A good friend of mine once told me he wished there was a system in which he could invest in actors before they became well-known celebrities because he could’ve retired by now from investing in Jessica Alba.
According to him, he’d seen her as a kid in a minor role in some random tv show and knew instinctively that she had that special something that would rocket her to eventual stardom. If only he could have bought some Alba stock! I used to work in casting back in the day so I’m more than familiar with the idea of talent excavation and how potentially rewarding it could be. A lot of people and their oftentimes unrewarded efforts go into the making of a star.
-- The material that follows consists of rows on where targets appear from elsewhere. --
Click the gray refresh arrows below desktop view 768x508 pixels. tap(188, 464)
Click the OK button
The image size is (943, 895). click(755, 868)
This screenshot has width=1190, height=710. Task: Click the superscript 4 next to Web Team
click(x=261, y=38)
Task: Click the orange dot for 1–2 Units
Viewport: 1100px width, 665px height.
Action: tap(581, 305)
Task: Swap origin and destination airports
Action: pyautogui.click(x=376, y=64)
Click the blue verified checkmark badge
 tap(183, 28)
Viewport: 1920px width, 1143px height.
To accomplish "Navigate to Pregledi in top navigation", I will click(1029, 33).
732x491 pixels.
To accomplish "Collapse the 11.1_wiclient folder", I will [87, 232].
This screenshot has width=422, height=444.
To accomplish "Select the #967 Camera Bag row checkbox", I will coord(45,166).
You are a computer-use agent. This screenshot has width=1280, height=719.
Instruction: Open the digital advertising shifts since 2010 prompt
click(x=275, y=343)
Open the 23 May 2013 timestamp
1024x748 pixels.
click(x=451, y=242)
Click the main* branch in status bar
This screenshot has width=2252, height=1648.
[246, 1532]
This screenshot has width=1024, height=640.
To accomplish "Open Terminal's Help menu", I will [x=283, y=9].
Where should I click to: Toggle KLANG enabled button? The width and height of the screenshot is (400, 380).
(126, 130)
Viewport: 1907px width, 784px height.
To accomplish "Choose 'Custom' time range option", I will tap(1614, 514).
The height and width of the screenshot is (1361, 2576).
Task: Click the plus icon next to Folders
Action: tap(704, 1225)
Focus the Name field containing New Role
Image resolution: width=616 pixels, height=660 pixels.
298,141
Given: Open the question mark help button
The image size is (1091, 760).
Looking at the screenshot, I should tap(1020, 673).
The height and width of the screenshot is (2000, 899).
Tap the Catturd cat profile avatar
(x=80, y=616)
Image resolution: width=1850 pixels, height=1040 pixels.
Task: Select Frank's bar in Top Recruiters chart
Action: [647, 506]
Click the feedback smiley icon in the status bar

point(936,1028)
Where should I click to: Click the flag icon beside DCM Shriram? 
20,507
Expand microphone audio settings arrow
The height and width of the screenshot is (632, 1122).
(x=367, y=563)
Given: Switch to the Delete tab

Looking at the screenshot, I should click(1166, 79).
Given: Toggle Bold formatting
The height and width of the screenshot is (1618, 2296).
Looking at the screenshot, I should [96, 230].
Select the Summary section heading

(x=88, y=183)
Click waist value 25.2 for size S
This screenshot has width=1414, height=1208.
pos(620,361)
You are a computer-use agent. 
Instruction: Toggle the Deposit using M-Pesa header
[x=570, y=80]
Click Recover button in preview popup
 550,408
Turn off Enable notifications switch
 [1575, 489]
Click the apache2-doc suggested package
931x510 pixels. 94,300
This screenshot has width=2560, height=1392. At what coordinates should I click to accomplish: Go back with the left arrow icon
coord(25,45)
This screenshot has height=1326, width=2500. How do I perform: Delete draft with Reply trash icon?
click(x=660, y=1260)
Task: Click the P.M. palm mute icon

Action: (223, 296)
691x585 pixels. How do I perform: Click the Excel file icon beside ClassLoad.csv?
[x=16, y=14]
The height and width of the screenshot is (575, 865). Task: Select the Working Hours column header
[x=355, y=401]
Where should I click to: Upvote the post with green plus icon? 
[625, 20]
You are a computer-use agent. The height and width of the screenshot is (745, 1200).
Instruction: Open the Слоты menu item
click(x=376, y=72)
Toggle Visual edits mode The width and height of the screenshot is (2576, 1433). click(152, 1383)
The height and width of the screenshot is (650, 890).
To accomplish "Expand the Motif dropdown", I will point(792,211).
Everything depends on how many people believe in you, and how committed they are to promoting you.
This is why crowdsourcing investment feels a lot like just a natural extension of how the world already operates. SellaBand has been rocking this for a number of years now, combining the benefits of a MySpace-like fan-network with an investment model that allows musicians to raise money by offering shares of future revenues to their most dedicated followers. It translates the heat generated by a passionate fanboy into dollars and cents to form a mutually beneficial relationship. And then out of last week’s TED conference came Trust Art, a site that similarly asks people to invest in public art projects in exchange for a piece of the pie. From their Manifesto:
Investors will take a share in one or many Trust Art projects, while also spreading word of Trust Art in their social circle. At the end of the year, each art piece is auctioned, and investors split the proceeds with the artist. Inevitably, art will be created that otherwise wouldn’t exist, you will feel good, and culture will have been renewed.
We already go about sharing links and yapping away about the people and projects we admire, so how great is it to now have an added incentive to perform all that publicity? And while it may not be the same as buying a share in the future career of a hot young thing (my friend can go invest in an up-and-coming model at BeautyHolding.com if he must!), think of all the people you can impress at your next cocktail party by saying you’re invested in a documentary starring everyone in the world. It would be great if existing crowdsourcing sites like authonomy.com, which turns to crowds to weed out their next best-sellers, began incentivizing people with profit-sharing models as well. There’s nothing like a committed and invested fan to push you into the big leagues. “I’d like to thank all my fans,” as they say.